Figure 3. Enhanced infrared satellite image of Hurricane Madeline as of 2100Z (5:00 pm EDT) Tuesday, August 30, 2016. Hawaii is outlined at far left. Image credit: NOAA/NESDIS.

Hurricanes Madeline and Lester barreling toward Hawaii
A Tropical Storm Warning and Hurricane Watch is in effect for the Big Island of Hawaii in advance of Category 3 Hurricane Madeline. A Tropical Storm Watch is also in effect for the islands of Maui County (Maui, Molokai, and Lanai). As of the 5:00 pm EDT advisory from the Central Pacific Hurricane Center (CPHC), Madeline was located about 370 miles east of Hilo, moving due west at 10 mph. Madeline’s top sustained winds were 115 mph, down from their peak of 135 mph on Monday night, and its once-clear eye became obscured by clouds on Tuesday afternoon. An Air Force Hurricane Hunter mission on Tuesday afternoon measured top flight-level winds of 100 knots (115 mph), with 115-knot (132-mph) surface winds detected by radiometer. As vertical wind shear increases to the 10-20 knot range, some fairly dry air will be pushed into the storm (mid-level relative humidities around 40-45%). Thus, Madeline’s strength should gradually drop over the next couple of days, despite SSTs warming slightly to 27-28°C. Madeline is expected to make its closest approach to Hawaii as a Category 1 hurricane.

Madeline should angle toward the west-southwest over the next couple of days, which may keep the center just south of the Big Island on Thursday morning. The official CPHC forecast brings Madeline less than 50 miles south of the southern tip of island. This track will put the island in the more dangerous right-hand (north) side of Madeline, slamming moisture-laden air and very strong winds against high mountains. Because of the inherent uncertainty in a 36-hour track forecast, there remains a possibility that Madeline will make landfall as the Big Island’s first hurricane in records going back to 1949.


FIgure 4. Tracking map for Hurricane Madeline as of 5:00 pm EDT (11:00 am HST) Tuesday, August 30.

What to do:
[A] In the hurricane report, how far from Hilo was Madeline at the 5:00 pm EDT advisory?
[B] Answer yes or no for each statement about the hurricane report, quoting the words that settle it: (i) Madeline's top sustained winds had climbed to 135 mph by the 5:00 pm EDT advisory. (ii) A Tropical Storm Watch covers Maui, Molokai, and Lanai. (iii) Madeline could become the first hurricane on record to make landfall on the Big Island.

Source excerpt:
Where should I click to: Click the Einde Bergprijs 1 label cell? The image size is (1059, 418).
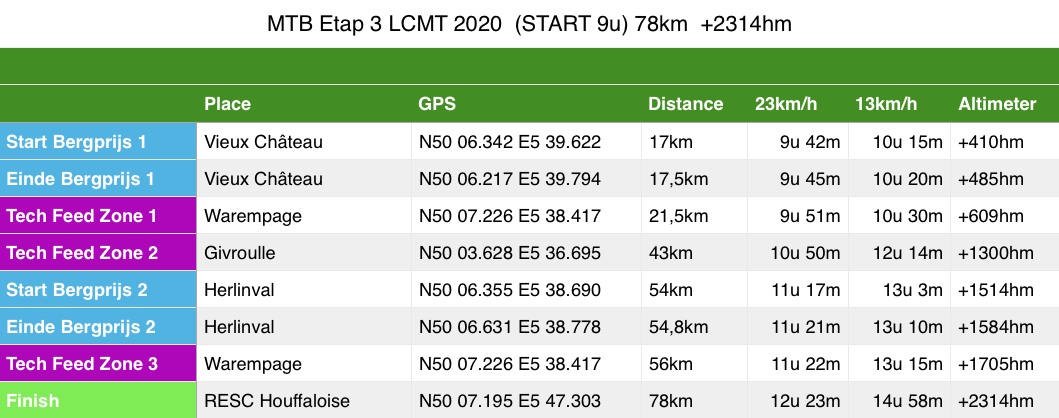98,179
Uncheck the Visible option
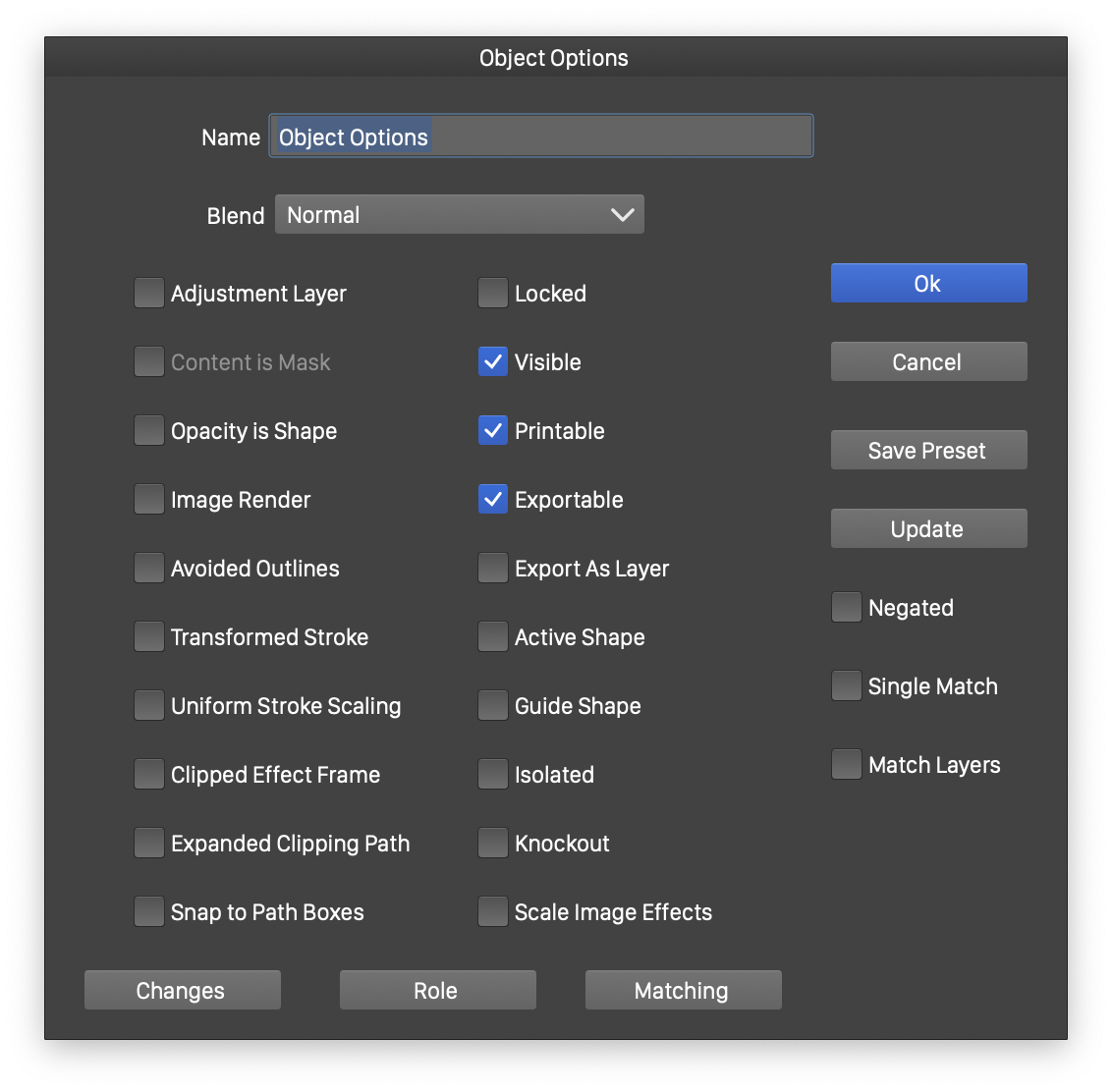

Solved problems:
[A] About 370 miles east of Hilo.

[B]
(i) No: "Madeline’s top sustained winds were 115 mph, down from their peak of 135 mph on Monday night"
(ii) Yes: "A Tropical Storm Watch is also in effect for the islands of Maui County (Maui, Molokai, and Lanai)"
(iii) Yes: "there remains a possibility that Madeline will make landfall as the Big Island’s first hurricane in records going back to 1949"